Task item:
Your answer should be the full data, transcribed exactly, with no pictures in it.

+++ Material supplied

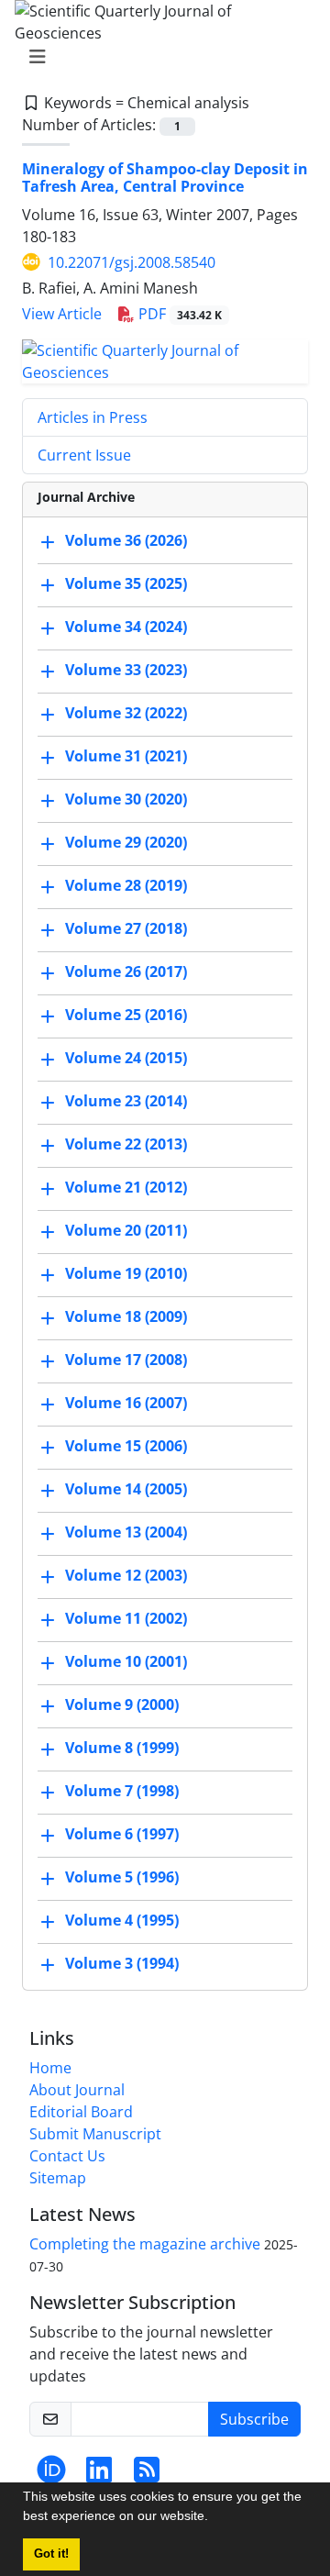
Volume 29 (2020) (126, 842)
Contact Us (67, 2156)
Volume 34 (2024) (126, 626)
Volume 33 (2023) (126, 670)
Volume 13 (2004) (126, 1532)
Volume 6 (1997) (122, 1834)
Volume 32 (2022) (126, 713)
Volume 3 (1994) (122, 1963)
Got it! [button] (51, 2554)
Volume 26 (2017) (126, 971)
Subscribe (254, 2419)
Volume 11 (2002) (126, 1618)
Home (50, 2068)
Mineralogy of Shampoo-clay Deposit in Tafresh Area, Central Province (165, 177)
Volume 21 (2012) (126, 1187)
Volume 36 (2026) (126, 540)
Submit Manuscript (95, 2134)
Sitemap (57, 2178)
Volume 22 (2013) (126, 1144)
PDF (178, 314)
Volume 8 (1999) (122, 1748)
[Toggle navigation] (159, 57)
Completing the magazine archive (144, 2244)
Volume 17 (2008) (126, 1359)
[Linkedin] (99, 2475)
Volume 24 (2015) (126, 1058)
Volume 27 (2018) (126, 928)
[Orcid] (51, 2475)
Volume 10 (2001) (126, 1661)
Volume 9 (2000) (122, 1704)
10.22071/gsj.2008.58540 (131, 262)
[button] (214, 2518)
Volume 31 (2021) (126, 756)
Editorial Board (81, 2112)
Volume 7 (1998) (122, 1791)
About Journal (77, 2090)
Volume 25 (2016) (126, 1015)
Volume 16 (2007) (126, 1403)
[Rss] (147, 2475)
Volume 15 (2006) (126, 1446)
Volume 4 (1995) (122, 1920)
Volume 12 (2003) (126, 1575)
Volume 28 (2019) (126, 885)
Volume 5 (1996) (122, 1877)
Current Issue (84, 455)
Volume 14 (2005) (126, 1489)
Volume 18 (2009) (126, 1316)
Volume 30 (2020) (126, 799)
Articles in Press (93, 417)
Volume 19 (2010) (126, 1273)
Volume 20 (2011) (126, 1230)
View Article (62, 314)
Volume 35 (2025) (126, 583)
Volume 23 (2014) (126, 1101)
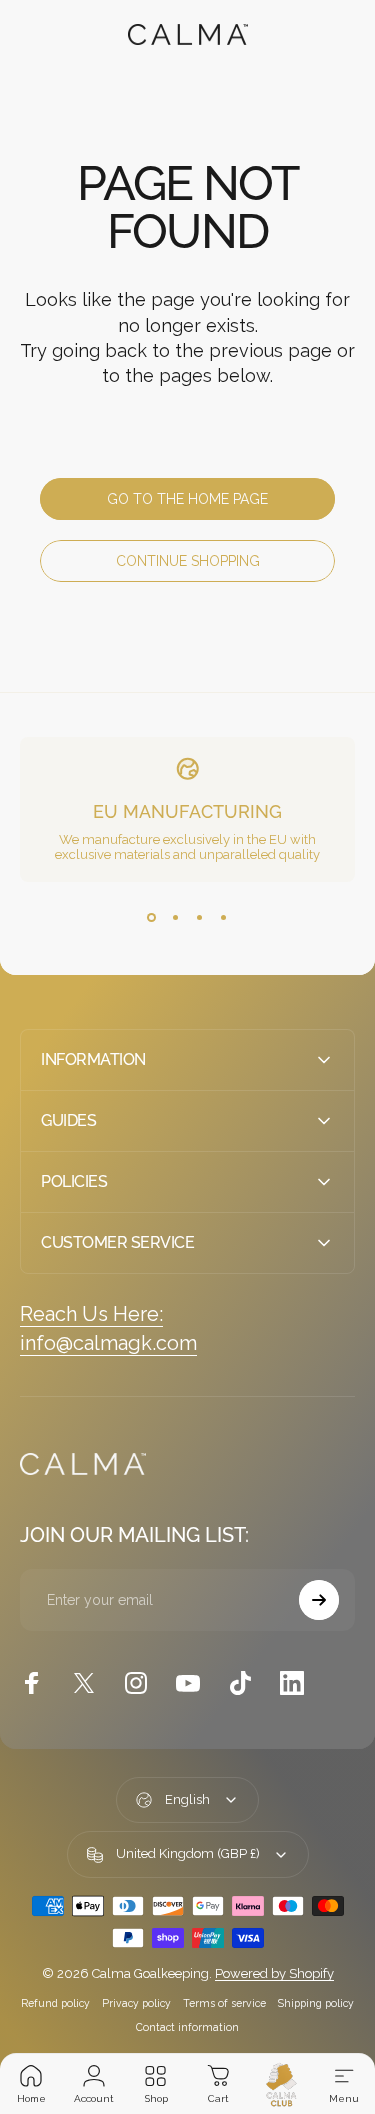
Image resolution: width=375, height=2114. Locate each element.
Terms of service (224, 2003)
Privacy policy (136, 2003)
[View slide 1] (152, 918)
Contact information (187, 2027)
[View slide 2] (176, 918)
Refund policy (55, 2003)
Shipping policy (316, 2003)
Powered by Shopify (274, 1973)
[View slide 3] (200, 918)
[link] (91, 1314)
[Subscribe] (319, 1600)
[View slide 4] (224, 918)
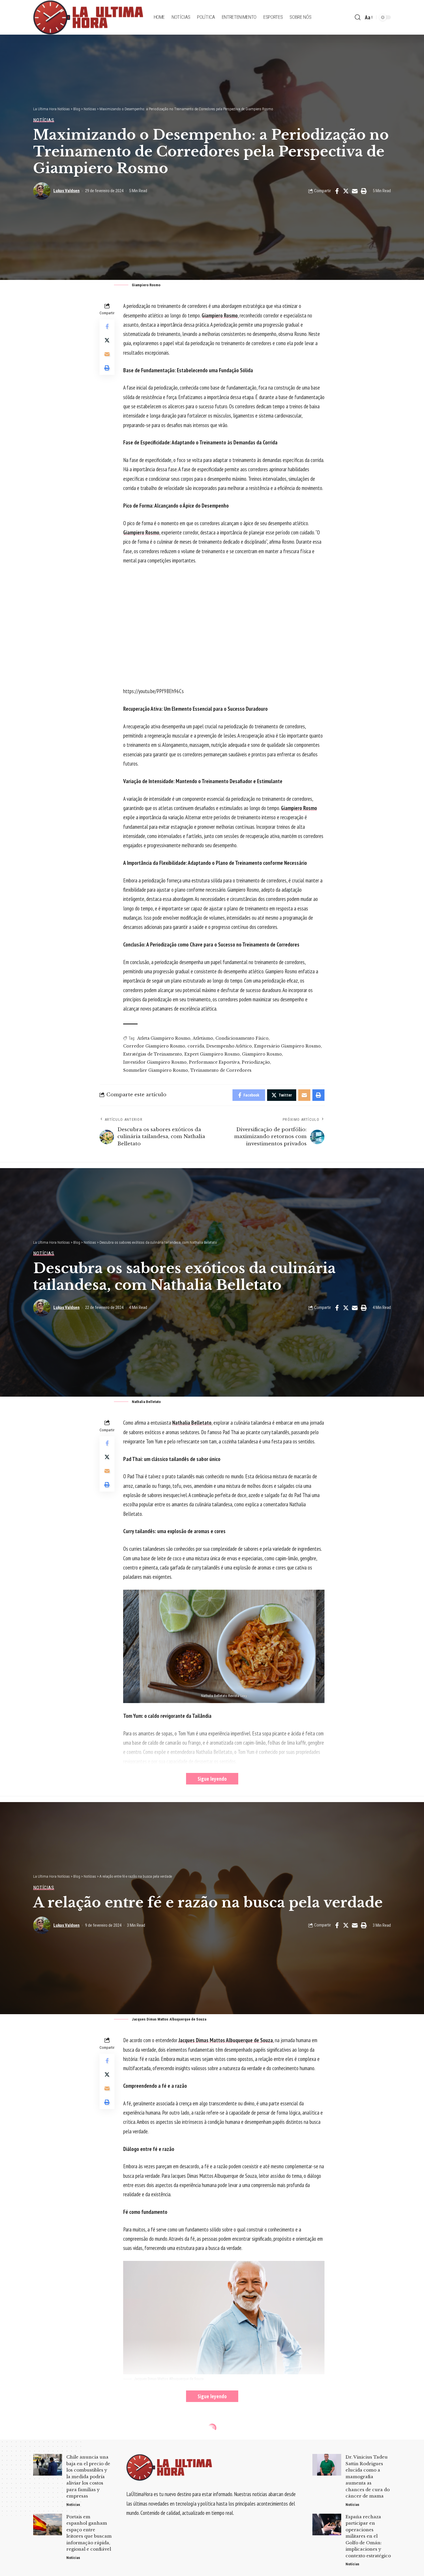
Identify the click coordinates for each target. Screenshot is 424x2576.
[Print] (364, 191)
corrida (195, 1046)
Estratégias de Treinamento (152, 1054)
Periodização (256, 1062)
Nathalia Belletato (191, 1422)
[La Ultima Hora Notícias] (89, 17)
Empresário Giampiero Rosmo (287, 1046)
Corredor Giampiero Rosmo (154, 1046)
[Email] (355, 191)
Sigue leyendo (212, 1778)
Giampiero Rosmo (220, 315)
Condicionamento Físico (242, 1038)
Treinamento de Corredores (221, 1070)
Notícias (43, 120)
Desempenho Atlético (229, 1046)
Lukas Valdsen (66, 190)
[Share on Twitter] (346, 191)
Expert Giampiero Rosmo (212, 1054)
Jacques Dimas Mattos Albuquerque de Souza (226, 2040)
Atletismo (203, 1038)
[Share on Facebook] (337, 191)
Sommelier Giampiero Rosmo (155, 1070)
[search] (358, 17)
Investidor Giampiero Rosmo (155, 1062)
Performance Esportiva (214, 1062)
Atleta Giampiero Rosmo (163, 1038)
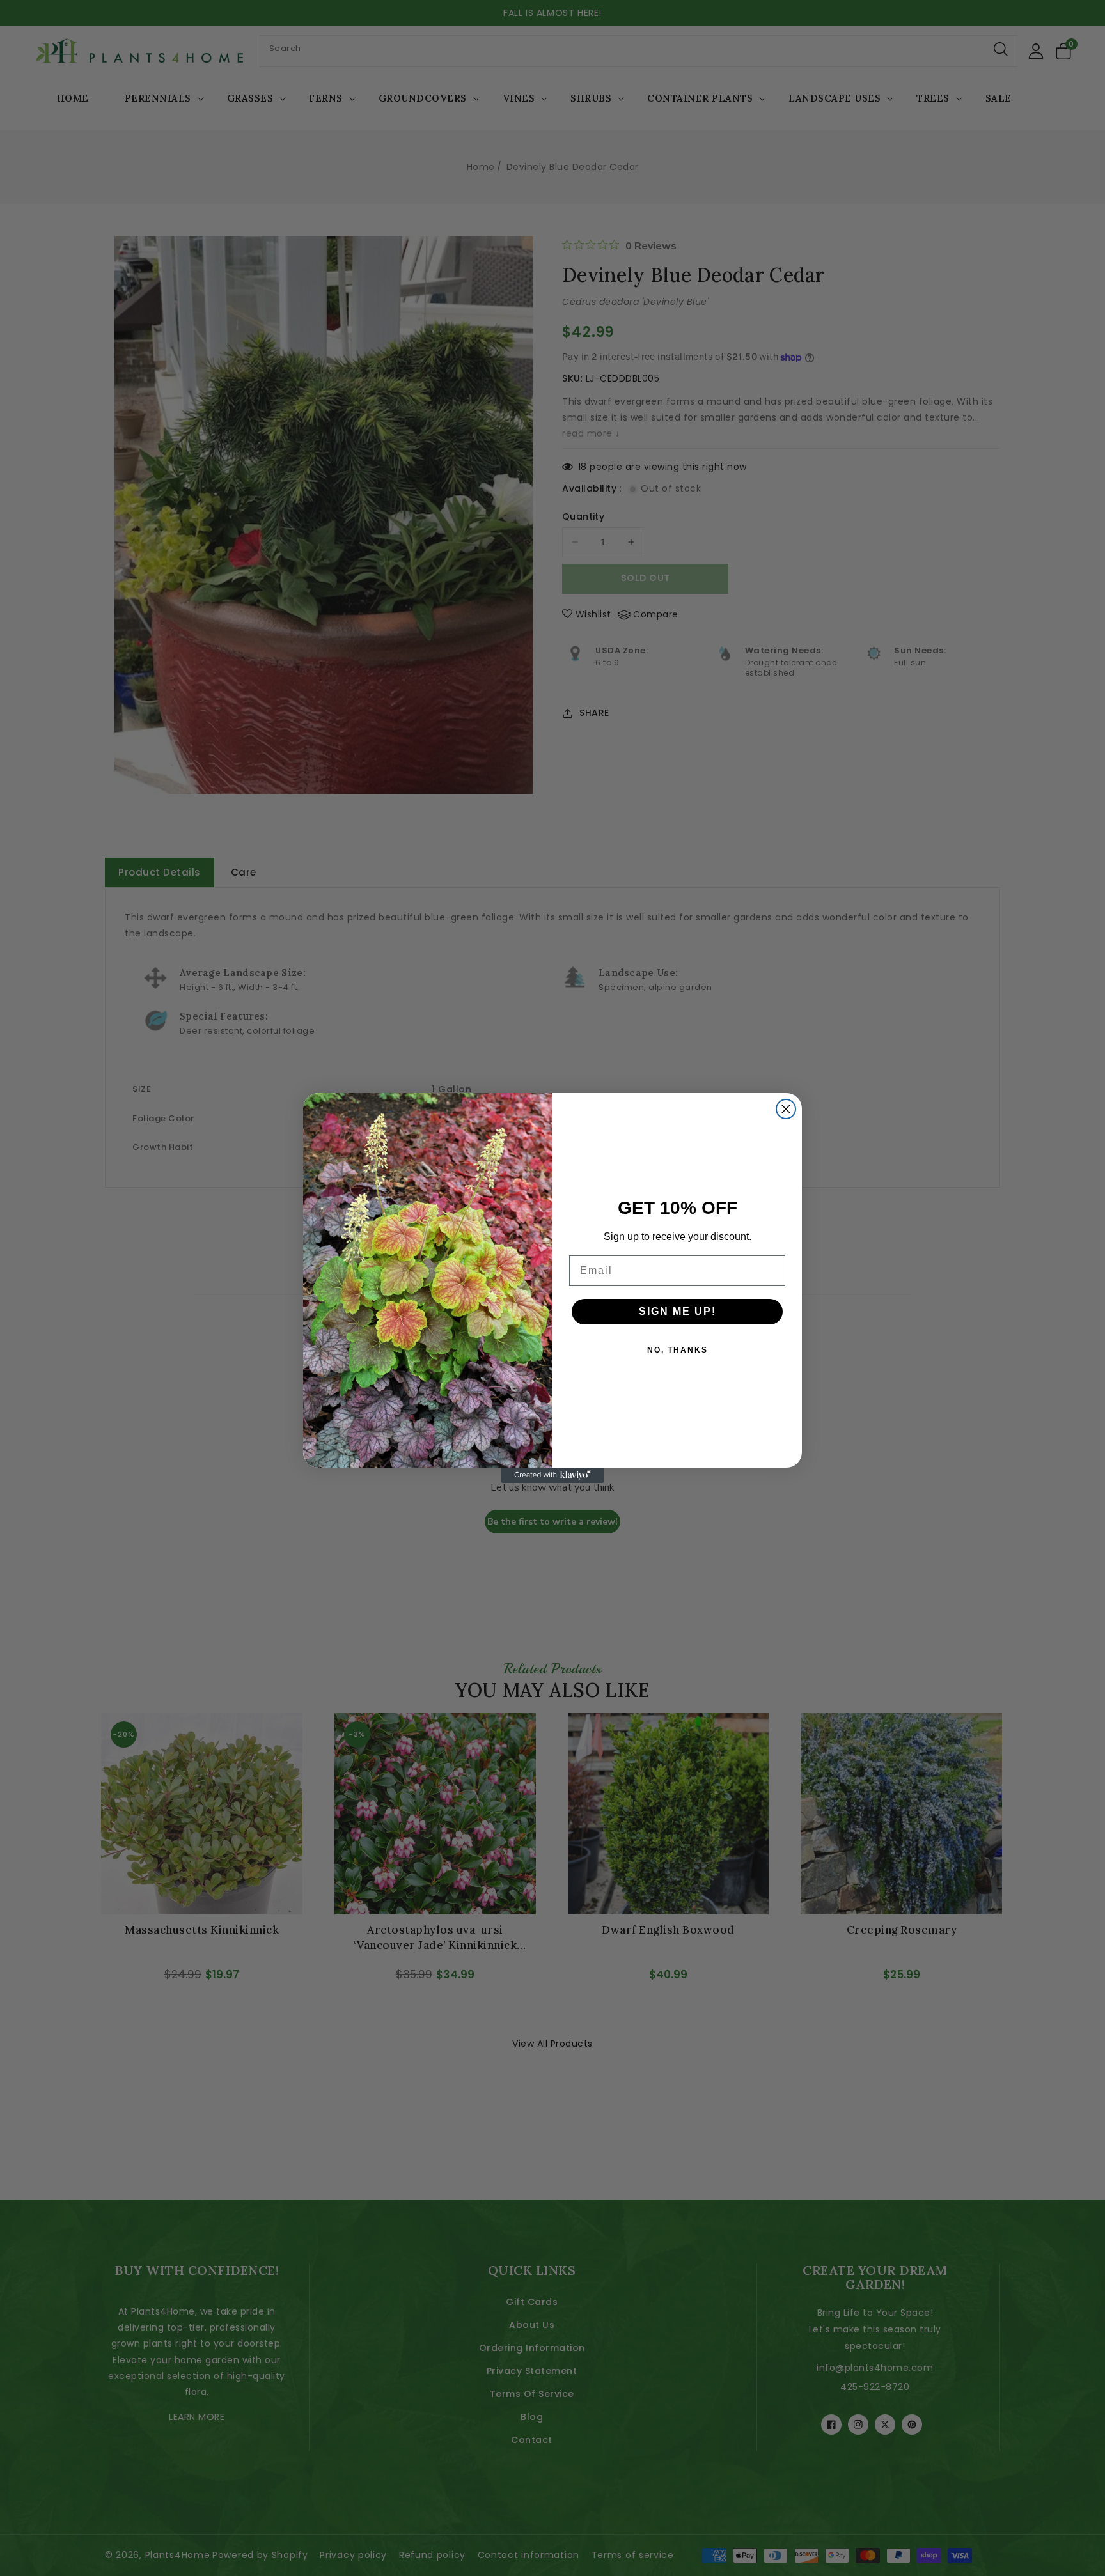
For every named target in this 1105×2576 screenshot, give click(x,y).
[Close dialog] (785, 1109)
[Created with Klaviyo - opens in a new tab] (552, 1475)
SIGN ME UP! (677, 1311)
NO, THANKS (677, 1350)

++++++

Solution:
Volume 29 (2020) (126, 842)
Contact Us (67, 2156)
Volume 34 (2024) (126, 626)
Volume 33 (2023) (126, 670)
Volume 13 (2004) (126, 1532)
Volume 6 (1997) (122, 1834)
Volume 32 (2022) (126, 713)
Volume 3 (1994) (122, 1963)
Got it! [button] (51, 2554)
Volume 26 (2017) (126, 971)
Subscribe (254, 2419)
Volume 11 (2002) (126, 1618)
Home (50, 2068)
Mineralogy of Shampoo-clay Deposit in Tafresh Area, Central Province (165, 177)
Volume 21 (2012) (126, 1187)
Volume 36 (2026) (126, 540)
Submit Manuscript (95, 2134)
Sitemap (57, 2178)
Volume 22 (2013) (126, 1144)
PDF (178, 314)
Volume 8 (1999) (122, 1748)
[Toggle navigation] (159, 57)
Completing the magazine archive (144, 2244)
Volume 17 (2008) (126, 1359)
[Linkedin] (99, 2475)
Volume 24 (2015) (126, 1058)
Volume 27 (2018) (126, 928)
[Orcid] (51, 2475)
Volume 10 (2001) (126, 1661)
Volume 9 (2000) (122, 1704)
10.22071/gsj.2008.58540 (131, 262)
[button] (214, 2518)
Volume 31 (2021) (126, 756)
Editorial Board (81, 2112)
Volume 7 (1998) (122, 1791)
About Journal (77, 2090)
Volume 25 (2016) (126, 1015)
Volume 16 (2007) (126, 1403)
[Rss] (147, 2475)
Volume 15 (2006) (126, 1446)
Volume 4 (1995) (122, 1920)
Volume 12 (2003) (126, 1575)
Volume 28 (2019) (126, 885)
Volume 5 (1996) (122, 1877)
Current Issue (84, 455)
Volume 14 (2005) (126, 1489)
Volume 18 (2009) (126, 1316)
Volume 30 (2020) (126, 799)
Articles in Press (93, 417)
Volume 19 (2010) (126, 1273)
Volume 20 (2011) (126, 1230)
View Article (62, 314)
Volume 35 (2025) (126, 583)
Volume 23 (2014) (126, 1101)
Image resolution: width=375, height=2114. Locate each element.
Terms of service (224, 2003)
Privacy policy (136, 2003)
[View slide 1] (152, 918)
Contact information (187, 2027)
[View slide 2] (176, 918)
Refund policy (55, 2003)
Shipping policy (316, 2003)
Powered by Shopify (274, 1973)
[View slide 3] (200, 918)
[link] (91, 1314)
[Subscribe] (319, 1600)
[View slide 4] (224, 918)
Identify the click coordinates for each target. Screenshot is 424x2576.
[Print] (364, 191)
corrida (195, 1046)
Estratégias de Treinamento (152, 1054)
Periodização (256, 1062)
Nathalia Belletato (191, 1422)
[La Ultima Hora Notícias] (89, 17)
Empresário Giampiero Rosmo (287, 1046)
Corredor Giampiero Rosmo (154, 1046)
[Email] (355, 191)
Sigue leyendo (212, 1778)
Giampiero Rosmo (220, 315)
Condicionamento Físico (242, 1038)
Treinamento de Corredores (221, 1070)
Notícias (43, 120)
Desempenho Atlético (229, 1046)
Lukas Valdsen (66, 190)
[Share on Twitter] (346, 191)
Expert Giampiero Rosmo (212, 1054)
Jacques Dimas Mattos Albuquerque de Souza (226, 2040)
Atletismo (203, 1038)
[Share on Facebook] (337, 191)
Sommelier Giampiero Rosmo (155, 1070)
[search] (358, 17)
Investidor Giampiero Rosmo (155, 1062)
Performance Esportiva (214, 1062)
Atleta Giampiero Rosmo (163, 1038)
For every named target in this 1105×2576 screenshot, give click(x,y).
[Close dialog] (785, 1109)
[Created with Klaviyo - opens in a new tab] (552, 1475)
SIGN ME UP! (677, 1311)
NO, THANKS (677, 1350)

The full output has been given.